=== Provided entries ===

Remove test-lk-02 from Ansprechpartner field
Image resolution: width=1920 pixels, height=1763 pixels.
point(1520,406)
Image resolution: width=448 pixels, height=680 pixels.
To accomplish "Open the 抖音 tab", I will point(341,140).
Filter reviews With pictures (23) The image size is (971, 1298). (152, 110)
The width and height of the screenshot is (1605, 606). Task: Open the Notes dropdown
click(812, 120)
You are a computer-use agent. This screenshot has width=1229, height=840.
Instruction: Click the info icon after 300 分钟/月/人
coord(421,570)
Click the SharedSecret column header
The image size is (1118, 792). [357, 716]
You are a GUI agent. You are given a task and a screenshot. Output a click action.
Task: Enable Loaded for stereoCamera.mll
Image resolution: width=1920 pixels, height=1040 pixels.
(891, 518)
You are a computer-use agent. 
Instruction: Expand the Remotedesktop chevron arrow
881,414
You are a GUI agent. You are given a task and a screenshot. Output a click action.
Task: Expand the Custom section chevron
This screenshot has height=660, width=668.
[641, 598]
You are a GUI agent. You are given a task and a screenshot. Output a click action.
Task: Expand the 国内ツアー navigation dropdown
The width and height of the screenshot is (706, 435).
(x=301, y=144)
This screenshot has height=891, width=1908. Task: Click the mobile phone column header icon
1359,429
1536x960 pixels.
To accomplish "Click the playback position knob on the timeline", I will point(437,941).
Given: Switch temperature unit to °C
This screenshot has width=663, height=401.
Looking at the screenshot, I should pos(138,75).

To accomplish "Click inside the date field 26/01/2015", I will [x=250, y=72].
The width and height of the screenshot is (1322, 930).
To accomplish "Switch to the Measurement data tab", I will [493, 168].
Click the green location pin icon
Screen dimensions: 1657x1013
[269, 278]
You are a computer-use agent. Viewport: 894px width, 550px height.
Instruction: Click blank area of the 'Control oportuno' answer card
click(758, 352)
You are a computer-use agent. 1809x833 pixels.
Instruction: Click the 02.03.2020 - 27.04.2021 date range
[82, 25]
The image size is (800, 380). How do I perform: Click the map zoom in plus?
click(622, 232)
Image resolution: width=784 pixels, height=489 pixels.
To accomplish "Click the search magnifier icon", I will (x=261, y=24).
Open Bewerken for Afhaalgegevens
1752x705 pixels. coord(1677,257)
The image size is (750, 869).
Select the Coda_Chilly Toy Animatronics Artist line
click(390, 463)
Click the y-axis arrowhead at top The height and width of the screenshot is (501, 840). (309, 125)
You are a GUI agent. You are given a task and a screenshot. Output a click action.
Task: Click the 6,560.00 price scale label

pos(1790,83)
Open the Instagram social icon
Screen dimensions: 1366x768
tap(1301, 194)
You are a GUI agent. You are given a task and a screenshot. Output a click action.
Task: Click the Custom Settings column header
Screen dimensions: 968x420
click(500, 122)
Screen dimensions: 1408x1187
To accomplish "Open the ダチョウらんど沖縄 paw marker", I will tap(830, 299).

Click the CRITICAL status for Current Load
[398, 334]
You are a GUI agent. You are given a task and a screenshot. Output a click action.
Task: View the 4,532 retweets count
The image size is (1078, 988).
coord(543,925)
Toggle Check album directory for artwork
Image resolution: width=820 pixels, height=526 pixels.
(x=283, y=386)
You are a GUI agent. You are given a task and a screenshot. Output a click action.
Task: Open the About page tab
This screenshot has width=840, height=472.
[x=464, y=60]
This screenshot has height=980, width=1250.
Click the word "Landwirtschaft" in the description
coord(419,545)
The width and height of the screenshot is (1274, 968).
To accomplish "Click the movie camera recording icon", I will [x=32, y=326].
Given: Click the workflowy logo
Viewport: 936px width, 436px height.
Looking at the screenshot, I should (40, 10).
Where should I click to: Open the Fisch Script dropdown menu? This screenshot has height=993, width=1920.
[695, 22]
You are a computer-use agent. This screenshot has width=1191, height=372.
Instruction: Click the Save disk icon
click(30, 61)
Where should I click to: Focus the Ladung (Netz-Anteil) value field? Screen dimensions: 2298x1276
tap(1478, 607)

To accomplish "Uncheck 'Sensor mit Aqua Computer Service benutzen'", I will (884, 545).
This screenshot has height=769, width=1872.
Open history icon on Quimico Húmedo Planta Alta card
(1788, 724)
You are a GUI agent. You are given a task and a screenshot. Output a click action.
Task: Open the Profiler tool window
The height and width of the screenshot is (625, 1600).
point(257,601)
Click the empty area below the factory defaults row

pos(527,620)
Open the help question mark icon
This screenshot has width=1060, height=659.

===

— Prompt —
Lines holding "will": copy each one from the records above.

— Your response —
To accomplish "Open the 抖音 tab", I will point(341,140).
To accomplish "Click the playback position knob on the timeline", I will point(437,941).
To accomplish "Click inside the date field 26/01/2015", I will [x=250, y=72].
To accomplish "Switch to the Measurement data tab", I will [493, 168].
To accomplish "Click the search magnifier icon", I will (x=261, y=24).
To accomplish "Open the ダチョウらんど沖縄 paw marker", I will tap(830, 299).
To accomplish "Click the movie camera recording icon", I will [x=32, y=326].
To accomplish "Uncheck 'Sensor mit Aqua Computer Service benutzen'", I will (884, 545).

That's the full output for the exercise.